A Behavior-Driven Development (BDD) toolkit in PHP.

Introduction
------------

[](#introduction)

Sphec is a Behavior-Driven Development (BDD) toolkit for PHP that is largely inspired by [RSpec](http://rspec.info/), [Jasmine](https://jasmine.github.io/), and to a degree by [Cucumber](https://cucumber.io/). The name is somewhat of a contraction of "spec" and "PHP". It provides a domain specific language (DSL) that is a mixture of natural language shorthand and quasi-PHP for describing how a part of your software should behave and writing tests to ensure it does, in fact, behave that way.

Some features are:

- Hierarchical contexts for grouping related tests and setting up different pre-test conditions.
- `before` and `after` actions to set up and tear down pre-test conditions.
- "Local" variables that propagate from the outer context up to each contained example.
- Tests that are phrase as expectations.

Here's what an example Sphec file looks like, with comments to point out some of the features:

```
require_once __DIR__ . '/../vendor/autoload.php';

// Specify the behavior of a class
specify TestProject\Accumulator

  // Describe how a method of that class is expected to behave
  describe add

    // Set up a subcontext with pre-test conditions shared by multiple examples.
    context with default starting value

      // Set up those pre-test conditions in a before action
      before
        // "Local" variables to be shared by blocks within a context are declared
        // using the @ symbol
        @accumulator = new TestProject\Accumulator;

      // Provide examples of what the expected behavior is.
      it should start with a zero value
        // Note, the "local" member variable accumulator that was create in `before` is
        // available inside the examples.

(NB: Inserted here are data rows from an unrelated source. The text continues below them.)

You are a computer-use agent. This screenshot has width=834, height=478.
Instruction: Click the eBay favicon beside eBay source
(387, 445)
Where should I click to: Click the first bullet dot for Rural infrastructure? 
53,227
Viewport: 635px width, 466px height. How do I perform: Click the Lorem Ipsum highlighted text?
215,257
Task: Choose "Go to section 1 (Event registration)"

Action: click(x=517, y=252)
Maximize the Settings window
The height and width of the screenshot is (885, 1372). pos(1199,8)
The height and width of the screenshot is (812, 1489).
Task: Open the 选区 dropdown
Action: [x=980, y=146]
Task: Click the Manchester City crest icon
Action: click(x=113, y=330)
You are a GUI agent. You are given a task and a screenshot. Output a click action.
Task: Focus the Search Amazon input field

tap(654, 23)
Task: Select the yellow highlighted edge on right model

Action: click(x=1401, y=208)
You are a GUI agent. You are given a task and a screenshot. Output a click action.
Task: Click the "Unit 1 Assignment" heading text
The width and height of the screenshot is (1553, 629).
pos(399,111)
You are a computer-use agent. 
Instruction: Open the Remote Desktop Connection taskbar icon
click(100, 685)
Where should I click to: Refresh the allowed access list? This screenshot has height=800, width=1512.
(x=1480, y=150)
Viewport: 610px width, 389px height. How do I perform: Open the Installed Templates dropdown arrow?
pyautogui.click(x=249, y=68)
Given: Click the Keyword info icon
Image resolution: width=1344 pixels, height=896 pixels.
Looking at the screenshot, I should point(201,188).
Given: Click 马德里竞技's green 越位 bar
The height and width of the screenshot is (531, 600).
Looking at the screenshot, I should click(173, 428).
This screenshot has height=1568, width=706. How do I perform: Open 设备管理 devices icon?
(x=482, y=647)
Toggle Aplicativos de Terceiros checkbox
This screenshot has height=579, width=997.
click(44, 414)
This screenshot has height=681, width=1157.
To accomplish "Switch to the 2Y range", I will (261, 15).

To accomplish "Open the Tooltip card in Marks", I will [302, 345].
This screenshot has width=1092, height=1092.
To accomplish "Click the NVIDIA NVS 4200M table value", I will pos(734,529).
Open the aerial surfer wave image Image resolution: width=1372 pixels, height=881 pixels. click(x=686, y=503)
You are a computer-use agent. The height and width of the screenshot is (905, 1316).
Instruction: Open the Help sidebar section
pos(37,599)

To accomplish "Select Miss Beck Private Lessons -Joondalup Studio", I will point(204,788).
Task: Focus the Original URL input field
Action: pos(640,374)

        // Write tests as expectations.
        expect(@accumulator->get_value())->to_be(0);

      it should accumulate a single value
        @accumulator->add(3);
        expect(@accumulator->get_value())->to_be(3);

      it should accumulate more than one value
        @accumulator->add(3);
        @accumulator->add(5);
        expect(@accumulator->get_value())->to_be(8);

    // Set up a different context with different pre-test conditions.
    context with supplied starting value
      before
        @accumulator = new TestProject\Accumulator(2);

      it should start with a zero value
        expect(@accumulator->get_value())->to_be(2);

      it should accumulate a single value
        @accumulator->add(3);
        expect(@accumulator->get_value())->to_be(5);

      it should accumulate more than one value
        @accumulator->add(3);
        @accumulator->add(5);
        expect(@accumulator->get_value())->to_be(10);

```

Under the hood, this gets converted to PHP and then eval'd. Since PHP does not have the notion of blocks like Ruby does, a lot has to be done with anonymous functions that are passed the working scope as a parameter. If you don't mind working with that bit of extra verbosity, you can write your Sphec specs in straight PHP.